Red: movie review

Helen Mirren stars as an aging action hero in 'Red.'

In this publicity image released by Summit Entertainment, Helen Mirren is shown in a scene from, "Red."

Frank Masi/Summit Entertainment/AP

October 15, 2010

If you're like me, you'll put up with a lot of malarkey in a movie just to see Helen Mirren wielding a semiautomatic weapon. You may argue that Helen Mirren wielding a semiautomatic weapon is also malarkey. Maybe so, but malarkey doesn't get any better.

Mirren is one of several overqualified actors who are featured in the graphic-novel-derived, comic action escapade "RED," and she doesn't appear until well into the movie. Until then, we have to satisfy ourselves with a motley crew of oddball luminaries, including Bruce Willis, over-underacting as former black-ops CIA agent Frank Moses, and John Malkovich, under-overacting as ex-CIA loon Marvin Boggs.

Retired Frank has been living a gratifyingly boring and solitary life in the burbs when his home is inexplicably invaded by a high-tech hit squad, which he methodically dispatches. Up until this point he's been periodically amusing himself flirting on the phone with Sarah (Mary-Louise Parker), the administrator of his pension checks.

On the pretext of a business trip, he arranges a blind date with her. In the wake of the attack, fearing she may also be implicated, Frank converts the date into a kidnapping. Sarah complains, but not too convincingly. Frank, is, after all, more exciting than the losers she's been hooking up with.

Besides Frank, several other top CIA agents, all retired, are also being targeted by, as is soon revealed, their former employer. (The film's title is an acronym for "retired, extremely dangerous.") Joe (Morgan Freeman), terminally ill but still game, is living in a nursing home; Malkovich's Marvin, the unwitting recipient of long-ago LSD experiments conducted by the CIA, stows himself in a camouflaged bunker; Mirren's Victoria, looking like a cross between Martha Stewart and Margaret Thatcher, has a queenly decorum.

None are happy marking time. When the attacks begin, they swing into action with Frank, and they love every minute of it. We are encouraged to love every minute of it, too.

This wasn't quite the case with me. I liked every 20 minutes of it. Director Robert Schwentke never strikes a comfortable balance between comedy and action. That first home invasion, for example, is shot like a routine thriller sequence, but it's bookended by goofiness. His mistake was in trying to strike a balance in the first place.

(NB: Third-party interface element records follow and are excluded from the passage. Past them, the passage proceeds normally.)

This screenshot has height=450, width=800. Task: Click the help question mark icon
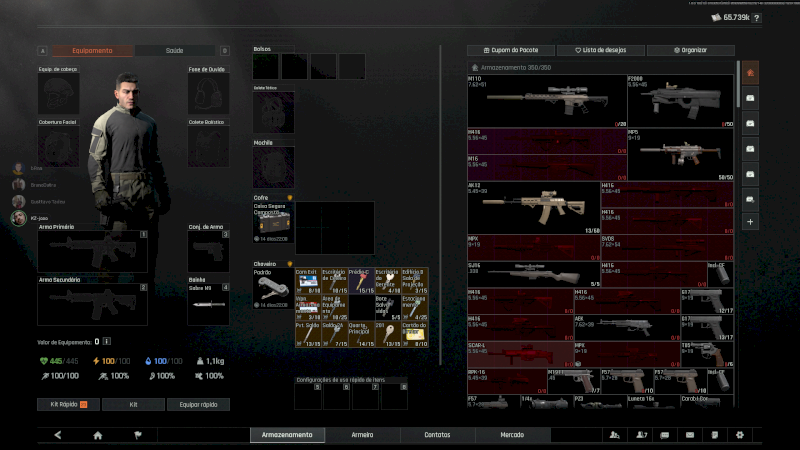pos(756,18)
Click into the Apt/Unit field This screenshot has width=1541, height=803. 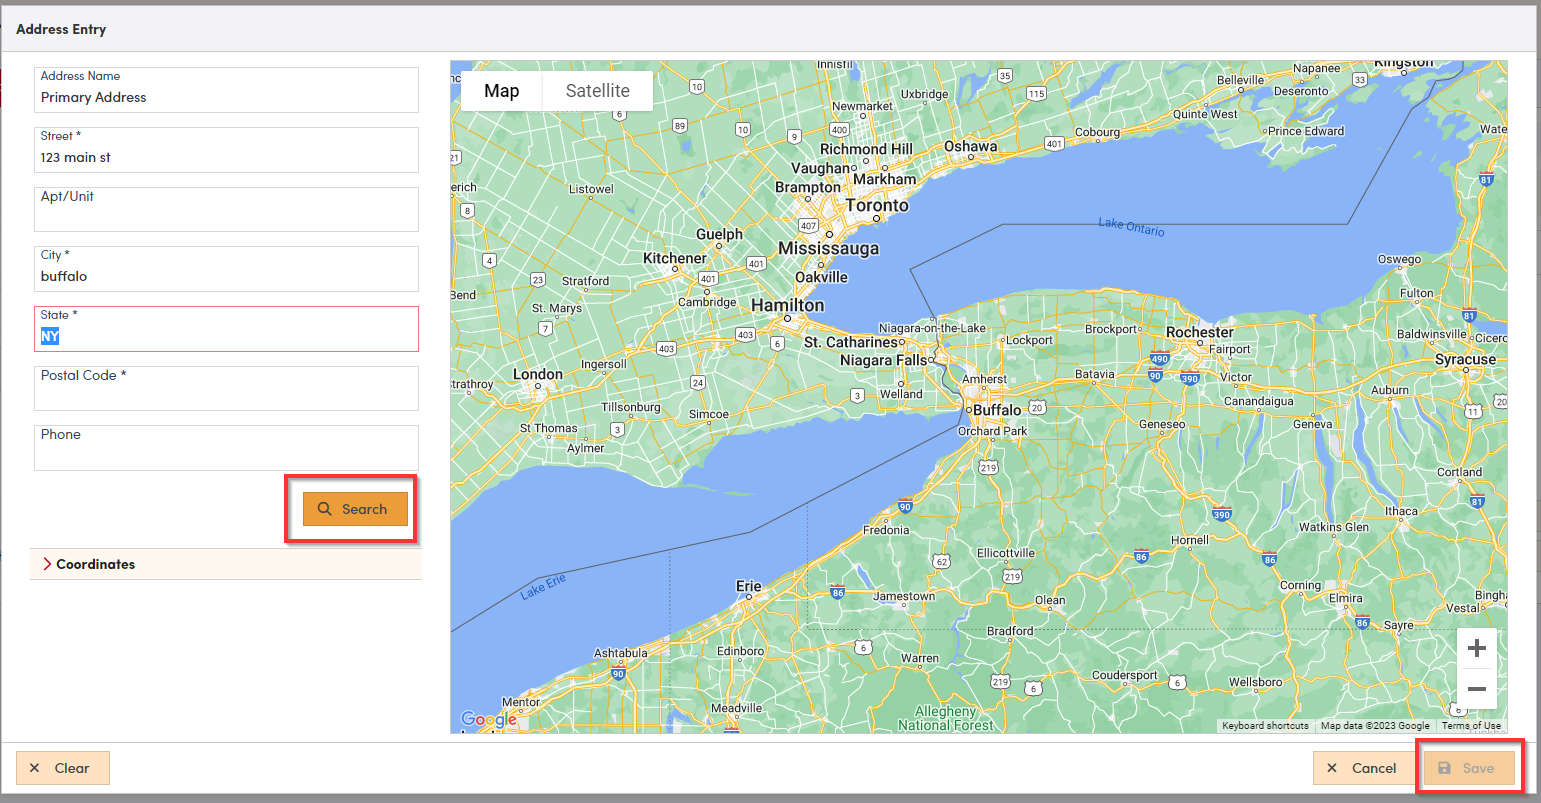(x=226, y=216)
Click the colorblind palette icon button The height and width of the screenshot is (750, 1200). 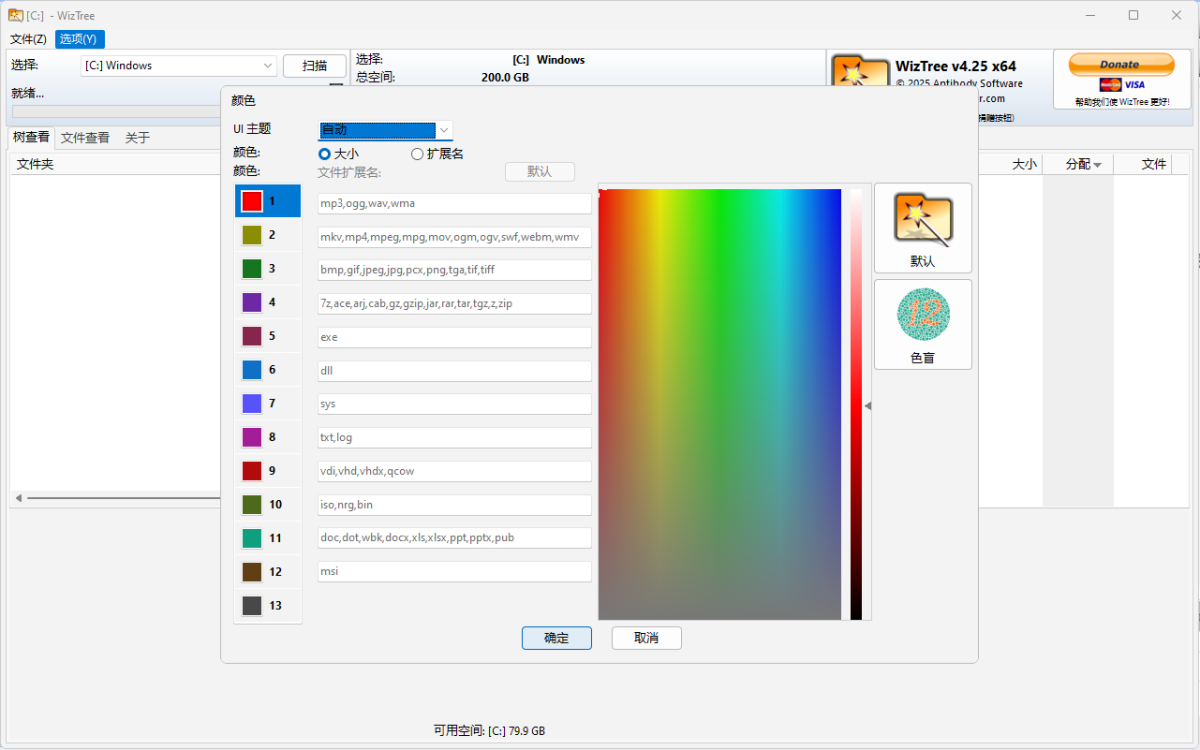pyautogui.click(x=922, y=324)
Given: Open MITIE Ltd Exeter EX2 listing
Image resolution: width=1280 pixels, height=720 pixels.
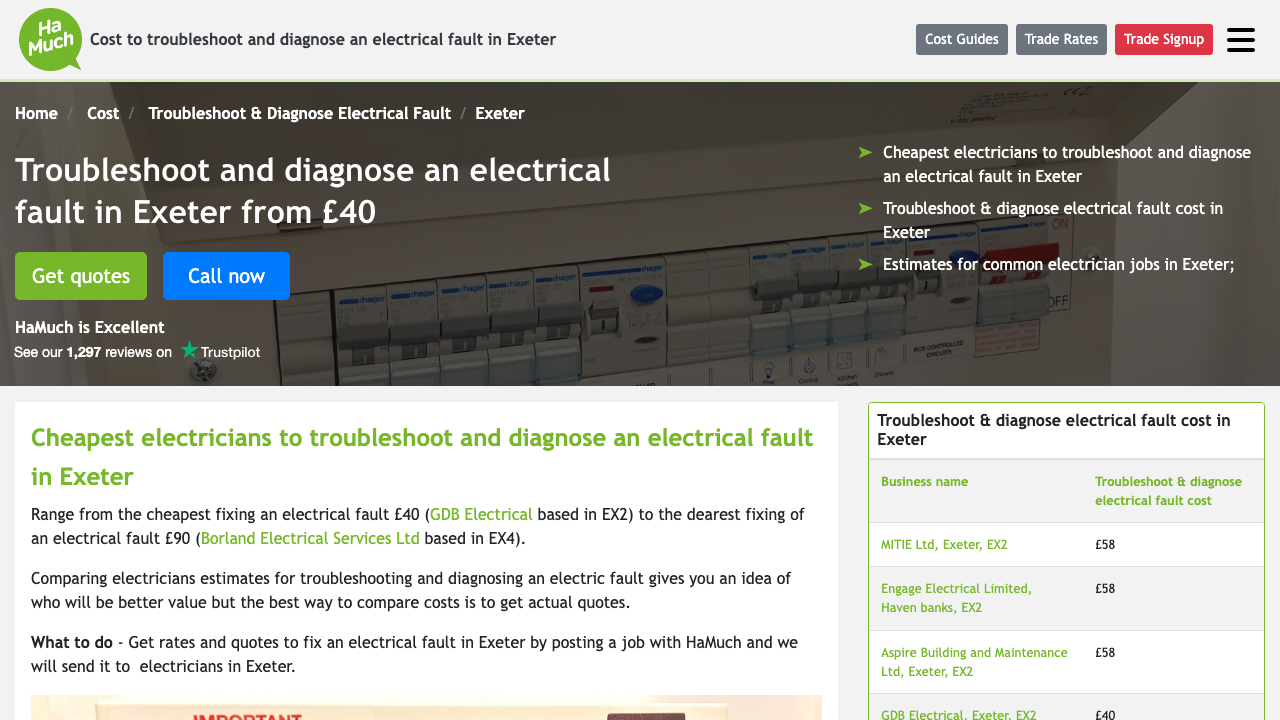Looking at the screenshot, I should pyautogui.click(x=944, y=544).
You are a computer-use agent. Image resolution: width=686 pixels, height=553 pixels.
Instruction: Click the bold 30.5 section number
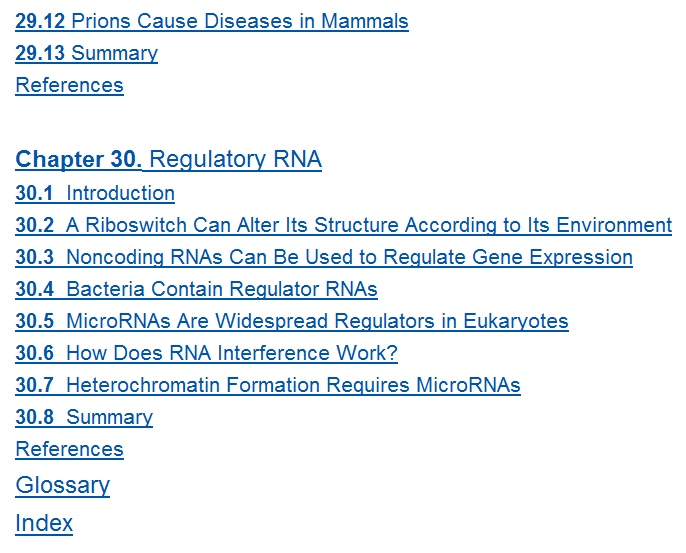click(35, 321)
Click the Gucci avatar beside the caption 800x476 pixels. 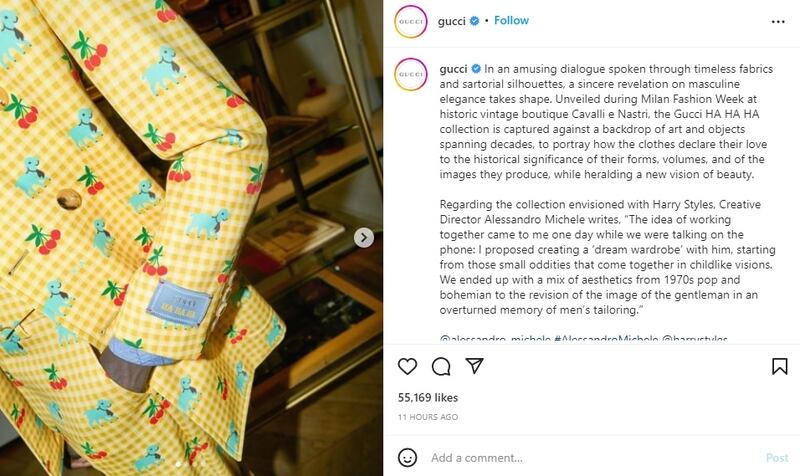[411, 74]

In order for it to work at all, "RED" should not be taken seriously on any level. Whenever it touches on the real world – whenever it brings up torture and terrorism and assassination of US leaders – it loses its bearings.

It also suffers from being yet another movie, in the wake of "The A-Team" and "The Expendables," about an aging cadre of codgers facing off at the OK Corral. (Among the many films it pilfers from is "The Wild Bunch.") For years, Hollywood has been trying to figure out what to do with its superannuated action stars. The answer, it turns out, is simple: Cast aging action heroes as aging action heroes. (Now that Governor Schwarzenegger is about to step down, don't be surprised if he reenters the fray big-time.)

Another reason these films, which also include "Knight and Day," with Tom Cruise, are resurgent is that, with their comic-book frolics, they serve as antidotes to the grim "Bourne" movies and their ilk (like "Salt").

By not taking themselves too seriously, they provide an alternate-­universe romper room that harks back to the comfy days of cold warriorism. "RED," in fact, features a Russian operative and former cold-war spy, Brian Cox's Ivan, who's as warm and fuzzy as a teddy bear.

"RED" is a poisoned valentine to the CIA, and that approach, too, is in keeping with its cold-war sentimentality. For most of the way, the film's chief CIA baddie, played by Karl Urban, is as sleek and soulless as his high-tech weaponry, but this just proves that the CIA isn't what it used to be when Frank and Joe lived high on the hog. "RED" is a goofball lament. It's saying that in the good old days, or at least in the good old movie days, our killers were good-time guys. Grade: B- (Rated PG-13 for intense sequences of action violence and brief strong language.)